TASK STATEMENT: Every entry must be echoed exactly.
[SUPPLIED MATERIAL — start]
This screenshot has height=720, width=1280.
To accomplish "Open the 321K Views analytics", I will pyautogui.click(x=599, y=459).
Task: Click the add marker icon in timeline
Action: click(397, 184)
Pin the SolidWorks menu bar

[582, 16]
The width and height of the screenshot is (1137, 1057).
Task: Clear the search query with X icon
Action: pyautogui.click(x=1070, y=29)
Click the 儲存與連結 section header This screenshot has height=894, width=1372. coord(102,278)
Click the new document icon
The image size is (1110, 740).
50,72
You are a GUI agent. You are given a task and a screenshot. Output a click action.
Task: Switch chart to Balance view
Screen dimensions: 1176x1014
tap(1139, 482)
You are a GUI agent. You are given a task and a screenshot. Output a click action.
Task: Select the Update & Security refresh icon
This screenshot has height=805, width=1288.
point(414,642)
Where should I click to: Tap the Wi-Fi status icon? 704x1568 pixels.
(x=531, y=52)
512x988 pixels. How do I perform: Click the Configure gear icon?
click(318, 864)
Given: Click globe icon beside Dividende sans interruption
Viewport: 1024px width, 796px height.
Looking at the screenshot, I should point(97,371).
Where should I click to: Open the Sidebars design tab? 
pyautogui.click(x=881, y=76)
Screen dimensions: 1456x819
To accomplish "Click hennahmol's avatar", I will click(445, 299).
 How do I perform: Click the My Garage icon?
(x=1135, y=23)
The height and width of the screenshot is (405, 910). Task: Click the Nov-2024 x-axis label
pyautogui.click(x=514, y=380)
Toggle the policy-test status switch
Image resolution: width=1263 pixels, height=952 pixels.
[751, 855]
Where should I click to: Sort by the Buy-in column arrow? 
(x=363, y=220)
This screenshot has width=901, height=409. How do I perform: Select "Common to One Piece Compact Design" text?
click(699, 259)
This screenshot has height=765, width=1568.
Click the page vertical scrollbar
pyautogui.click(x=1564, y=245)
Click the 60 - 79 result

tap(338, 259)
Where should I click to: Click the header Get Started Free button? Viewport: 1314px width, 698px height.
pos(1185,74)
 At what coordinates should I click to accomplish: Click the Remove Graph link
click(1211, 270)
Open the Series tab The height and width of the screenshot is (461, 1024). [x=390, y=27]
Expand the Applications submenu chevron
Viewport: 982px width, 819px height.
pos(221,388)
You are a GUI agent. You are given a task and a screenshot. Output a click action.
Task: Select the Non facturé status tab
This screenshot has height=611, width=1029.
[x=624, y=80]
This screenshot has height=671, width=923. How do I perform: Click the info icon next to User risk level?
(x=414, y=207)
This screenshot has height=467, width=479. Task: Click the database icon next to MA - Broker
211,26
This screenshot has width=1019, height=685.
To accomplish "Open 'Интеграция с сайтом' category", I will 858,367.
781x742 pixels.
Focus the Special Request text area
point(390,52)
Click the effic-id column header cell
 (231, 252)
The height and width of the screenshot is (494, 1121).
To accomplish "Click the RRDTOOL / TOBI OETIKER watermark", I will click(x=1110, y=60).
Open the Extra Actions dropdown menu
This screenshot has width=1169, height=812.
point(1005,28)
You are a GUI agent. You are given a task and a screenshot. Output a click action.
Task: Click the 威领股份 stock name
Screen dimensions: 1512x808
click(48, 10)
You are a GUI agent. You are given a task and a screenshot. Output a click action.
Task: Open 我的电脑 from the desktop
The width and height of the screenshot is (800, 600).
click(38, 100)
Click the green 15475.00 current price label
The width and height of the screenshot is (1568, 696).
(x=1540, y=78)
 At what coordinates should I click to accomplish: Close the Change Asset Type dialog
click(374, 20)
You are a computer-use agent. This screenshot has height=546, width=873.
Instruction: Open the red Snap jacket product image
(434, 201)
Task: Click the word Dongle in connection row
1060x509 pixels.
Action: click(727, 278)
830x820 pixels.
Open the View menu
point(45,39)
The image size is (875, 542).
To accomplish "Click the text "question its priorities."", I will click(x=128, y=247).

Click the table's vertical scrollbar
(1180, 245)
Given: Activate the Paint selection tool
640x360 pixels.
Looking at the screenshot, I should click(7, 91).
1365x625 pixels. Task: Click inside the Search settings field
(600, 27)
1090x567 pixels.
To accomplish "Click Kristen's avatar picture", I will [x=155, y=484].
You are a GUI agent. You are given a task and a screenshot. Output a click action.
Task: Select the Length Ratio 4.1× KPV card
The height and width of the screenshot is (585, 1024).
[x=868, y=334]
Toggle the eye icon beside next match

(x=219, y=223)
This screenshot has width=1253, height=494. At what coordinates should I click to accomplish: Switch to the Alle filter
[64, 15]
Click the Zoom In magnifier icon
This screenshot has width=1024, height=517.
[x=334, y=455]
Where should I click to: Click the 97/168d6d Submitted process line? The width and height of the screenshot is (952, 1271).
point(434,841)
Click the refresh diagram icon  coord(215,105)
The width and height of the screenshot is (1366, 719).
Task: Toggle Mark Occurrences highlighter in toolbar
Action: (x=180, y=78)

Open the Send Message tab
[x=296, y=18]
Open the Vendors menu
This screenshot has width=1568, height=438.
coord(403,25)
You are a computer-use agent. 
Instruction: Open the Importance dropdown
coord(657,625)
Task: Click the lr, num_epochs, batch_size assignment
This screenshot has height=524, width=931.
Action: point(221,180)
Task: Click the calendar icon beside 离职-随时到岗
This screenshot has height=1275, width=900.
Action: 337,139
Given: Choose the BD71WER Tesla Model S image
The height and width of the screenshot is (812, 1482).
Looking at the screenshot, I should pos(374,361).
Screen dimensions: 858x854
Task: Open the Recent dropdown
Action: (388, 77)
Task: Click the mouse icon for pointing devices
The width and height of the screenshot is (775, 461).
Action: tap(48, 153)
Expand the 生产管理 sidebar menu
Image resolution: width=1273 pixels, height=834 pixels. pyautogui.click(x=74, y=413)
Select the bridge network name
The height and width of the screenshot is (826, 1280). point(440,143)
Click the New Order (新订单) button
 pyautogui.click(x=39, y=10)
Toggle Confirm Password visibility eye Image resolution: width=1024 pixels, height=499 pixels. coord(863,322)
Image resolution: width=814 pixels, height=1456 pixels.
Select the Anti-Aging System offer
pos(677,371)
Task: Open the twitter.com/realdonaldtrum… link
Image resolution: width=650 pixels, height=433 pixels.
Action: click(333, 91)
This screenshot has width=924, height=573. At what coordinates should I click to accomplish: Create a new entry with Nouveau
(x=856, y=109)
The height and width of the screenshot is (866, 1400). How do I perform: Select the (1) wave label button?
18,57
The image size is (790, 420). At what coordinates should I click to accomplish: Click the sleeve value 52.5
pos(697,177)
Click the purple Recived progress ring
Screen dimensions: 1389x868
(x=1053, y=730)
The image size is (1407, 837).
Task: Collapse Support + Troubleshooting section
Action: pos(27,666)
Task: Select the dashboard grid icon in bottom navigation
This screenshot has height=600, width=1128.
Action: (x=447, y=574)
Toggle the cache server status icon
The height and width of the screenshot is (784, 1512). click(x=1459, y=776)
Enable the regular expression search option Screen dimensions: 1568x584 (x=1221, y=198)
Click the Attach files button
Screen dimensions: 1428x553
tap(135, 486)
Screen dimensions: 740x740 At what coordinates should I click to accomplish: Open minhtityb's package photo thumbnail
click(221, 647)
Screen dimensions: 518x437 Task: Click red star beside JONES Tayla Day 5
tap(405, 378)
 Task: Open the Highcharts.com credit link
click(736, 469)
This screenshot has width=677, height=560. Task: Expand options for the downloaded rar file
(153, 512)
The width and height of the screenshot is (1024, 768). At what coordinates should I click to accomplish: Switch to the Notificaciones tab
[SUPPLIED MATERIAL — finish]
RESULT:
This screenshot has height=720, width=1280.
To accomplish "Open the 321K Views analytics", I will pyautogui.click(x=599, y=459).
Task: Click the add marker icon in timeline
Action: click(397, 184)
Pin the SolidWorks menu bar

[582, 16]
The width and height of the screenshot is (1137, 1057).
Task: Clear the search query with X icon
Action: pyautogui.click(x=1070, y=29)
Click the 儲存與連結 section header This screenshot has height=894, width=1372. coord(102,278)
Click the new document icon
The image size is (1110, 740).
50,72
You are a GUI agent. You are given a task and a screenshot. Output a click action.
Task: Switch chart to Balance view
Screen dimensions: 1176x1014
tap(1139, 482)
You are a GUI agent. You are given a task and a screenshot. Output a click action.
Task: Select the Update & Security refresh icon
This screenshot has height=805, width=1288.
point(414,642)
Where should I click to: Tap the Wi-Fi status icon? 704x1568 pixels.
(x=531, y=52)
512x988 pixels. How do I perform: Click the Configure gear icon?
click(318, 864)
Given: Click globe icon beside Dividende sans interruption
Viewport: 1024px width, 796px height.
Looking at the screenshot, I should point(97,371).
Where should I click to: Open the Sidebars design tab? 
pyautogui.click(x=881, y=76)
Screen dimensions: 1456x819
To accomplish "Click hennahmol's avatar", I will click(445, 299).
 How do I perform: Click the My Garage icon?
(x=1135, y=23)
The height and width of the screenshot is (405, 910). Task: Click the Nov-2024 x-axis label
pyautogui.click(x=514, y=380)
Toggle the policy-test status switch
Image resolution: width=1263 pixels, height=952 pixels.
[751, 855]
Where should I click to: Sort by the Buy-in column arrow? 
(x=363, y=220)
This screenshot has width=901, height=409. How do I perform: Select "Common to One Piece Compact Design" text?
click(699, 259)
This screenshot has height=765, width=1568.
Click the page vertical scrollbar
pyautogui.click(x=1564, y=245)
Click the 60 - 79 result

tap(338, 259)
Where should I click to: Click the header Get Started Free button? Viewport: 1314px width, 698px height.
pos(1185,74)
 At what coordinates should I click to accomplish: Click the Remove Graph link
click(1211, 270)
Open the Series tab The height and width of the screenshot is (461, 1024). [x=390, y=27]
Expand the Applications submenu chevron
Viewport: 982px width, 819px height.
pos(221,388)
You are a GUI agent. You are given a task and a screenshot. Output a click action.
Task: Select the Non facturé status tab
This screenshot has height=611, width=1029.
[x=624, y=80]
This screenshot has height=671, width=923. How do I perform: Click the info icon next to User risk level?
(x=414, y=207)
This screenshot has height=467, width=479. Task: Click the database icon next to MA - Broker
211,26
This screenshot has width=1019, height=685.
To accomplish "Open 'Интеграция с сайтом' category", I will 858,367.
781x742 pixels.
Focus the Special Request text area
point(390,52)
Click the effic-id column header cell
 (231, 252)
The height and width of the screenshot is (494, 1121).
To accomplish "Click the RRDTOOL / TOBI OETIKER watermark", I will click(x=1110, y=60).
Open the Extra Actions dropdown menu
This screenshot has width=1169, height=812.
point(1005,28)
You are a GUI agent. You are given a task and a screenshot. Output a click action.
Task: Click the 威领股份 stock name
Screen dimensions: 1512x808
click(48, 10)
You are a GUI agent. You are given a task and a screenshot. Output a click action.
Task: Open 我的电脑 from the desktop
The width and height of the screenshot is (800, 600).
click(38, 100)
Click the green 15475.00 current price label
The width and height of the screenshot is (1568, 696).
(x=1540, y=78)
 At what coordinates should I click to accomplish: Close the Change Asset Type dialog
click(374, 20)
You are a computer-use agent. This screenshot has height=546, width=873.
Instruction: Open the red Snap jacket product image
(434, 201)
Task: Click the word Dongle in connection row
1060x509 pixels.
Action: click(727, 278)
830x820 pixels.
Open the View menu
point(45,39)
The image size is (875, 542).
To accomplish "Click the text "question its priorities."", I will click(x=128, y=247).

Click the table's vertical scrollbar
(1180, 245)
Given: Activate the Paint selection tool
640x360 pixels.
Looking at the screenshot, I should click(7, 91).
1365x625 pixels. Task: Click inside the Search settings field
(600, 27)
1090x567 pixels.
To accomplish "Click Kristen's avatar picture", I will [x=155, y=484].
You are a GUI agent. You are given a task and a screenshot. Output a click action.
Task: Select the Length Ratio 4.1× KPV card
The height and width of the screenshot is (585, 1024).
[x=868, y=334]
Toggle the eye icon beside next match

(x=219, y=223)
This screenshot has width=1253, height=494. At what coordinates should I click to accomplish: Switch to the Alle filter
[64, 15]
Click the Zoom In magnifier icon
This screenshot has width=1024, height=517.
[x=334, y=455]
Where should I click to: Click the 97/168d6d Submitted process line? The width and height of the screenshot is (952, 1271).
point(434,841)
Click the refresh diagram icon  coord(215,105)
The width and height of the screenshot is (1366, 719).
Task: Toggle Mark Occurrences highlighter in toolbar
Action: (x=180, y=78)

Open the Send Message tab
[x=296, y=18]
Open the Vendors menu
This screenshot has width=1568, height=438.
coord(403,25)
You are a computer-use agent. 
Instruction: Open the Importance dropdown
coord(657,625)
Task: Click the lr, num_epochs, batch_size assignment
This screenshot has height=524, width=931.
Action: point(221,180)
Task: Click the calendar icon beside 离职-随时到岗
This screenshot has height=1275, width=900.
Action: 337,139
Given: Choose the BD71WER Tesla Model S image
The height and width of the screenshot is (812, 1482).
Looking at the screenshot, I should pos(374,361).
Screen dimensions: 858x854
Task: Open the Recent dropdown
Action: (388, 77)
Task: Click the mouse icon for pointing devices
The width and height of the screenshot is (775, 461).
Action: tap(48, 153)
Expand the 生产管理 sidebar menu
Image resolution: width=1273 pixels, height=834 pixels. pyautogui.click(x=74, y=413)
Select the bridge network name
The height and width of the screenshot is (826, 1280). point(440,143)
Click the New Order (新订单) button
 pyautogui.click(x=39, y=10)
Toggle Confirm Password visibility eye Image resolution: width=1024 pixels, height=499 pixels. coord(863,322)
Image resolution: width=814 pixels, height=1456 pixels.
Select the Anti-Aging System offer
pos(677,371)
Task: Open the twitter.com/realdonaldtrum… link
Image resolution: width=650 pixels, height=433 pixels.
Action: click(333, 91)
This screenshot has width=924, height=573. At what coordinates should I click to accomplish: Create a new entry with Nouveau
(x=856, y=109)
The height and width of the screenshot is (866, 1400). How do I perform: Select the (1) wave label button?
18,57
The image size is (790, 420). At what coordinates should I click to accomplish: Click the sleeve value 52.5
pos(697,177)
Click the purple Recived progress ring
Screen dimensions: 1389x868
(x=1053, y=730)
The image size is (1407, 837).
Task: Collapse Support + Troubleshooting section
Action: pos(27,666)
Task: Select the dashboard grid icon in bottom navigation
This screenshot has height=600, width=1128.
Action: (x=447, y=574)
Toggle the cache server status icon
The height and width of the screenshot is (784, 1512). click(x=1459, y=776)
Enable the regular expression search option Screen dimensions: 1568x584 (x=1221, y=198)
Click the Attach files button
Screen dimensions: 1428x553
tap(135, 486)
Screen dimensions: 740x740 At what coordinates should I click to accomplish: Open minhtityb's package photo thumbnail
click(221, 647)
Screen dimensions: 518x437 Task: Click red star beside JONES Tayla Day 5
tap(405, 378)
 Task: Open the Highcharts.com credit link
click(736, 469)
This screenshot has width=677, height=560. Task: Expand options for the downloaded rar file
(153, 512)
The width and height of the screenshot is (1024, 768). At what coordinates should I click to accomplish: Switch to the Notificaciones tab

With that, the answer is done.